If there is one thing that European Political Community summits deliver, it is the nice photos of European unity and solidarity in times of war. The first, at the Prague Castle in October 2022, witnessed the first reunion of all European leaders since the beginning of the war in Ukraine, except for Russia and Belarus (and Ukraine). The second, at the Mimi Castle of Chisinau, staged the leaders a few kilometers away from the frontlines, giving a major political boost to fragile Moldova, in the presence of Volodymyr Zelensky.
This alone gave value to this new platform, a brainchild of French president Emmanuel Macron in 2022, with the stated goal of building “strategic intimacy” among Europeans through informal and inclusive discussions on shared challenges for the continent.
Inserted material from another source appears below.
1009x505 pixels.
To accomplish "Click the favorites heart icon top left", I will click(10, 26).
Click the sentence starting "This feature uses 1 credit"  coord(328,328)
The initiative is the expression of a need to rethink foreign and security policy coordination in wider Europe, at a time of major geopolitical shifts.
The photo of the third summit in Granada, from the lavish Alhambra Palace, promises to be just as scenic. But the story behind the cover is less self-evident. The summit will be the hors d’oeuvre on the eve of an informal European Council, in which 27 EU leaders will reconvene to discuss enlargement, EU reform, and how to increase Europe’s resilience. As such, it is the first “routine summit” of the EPC, while the contours and objectives of the platform are not yet clear.
There is no shortage of crises for the EPC to tackle in wider Europe, as the fringes of the European Union and NATO have rarely witnessed such levels of tensions. In addition to Russia’s invasion of Ukraine, two flashpoints are in a crisis mode. The first is between Azerbaijan and Armenia, with the Azerbaijani final takeover of Nagorno-Karabakh. The second is in the Western Balkans, with renewed escalation between Serbia and Kosovo.
Yet, as the late cancellation of Azerbaijani president participation shows, this is a tricky situation for the EPC. Instead of showcasing European agency in dealing with crises unraveling on their continent, it might instead underline their difficulties to defuse tensions and sustain mediation efforts. This in turn raises the question of what the EPC aims to achieve. As it enters its second year of existence, many observers still fail to capture the added value of the initiative, as it does not translate into concrete and tangible deliverables—the usual metric to measure success of diplomatic gatherings.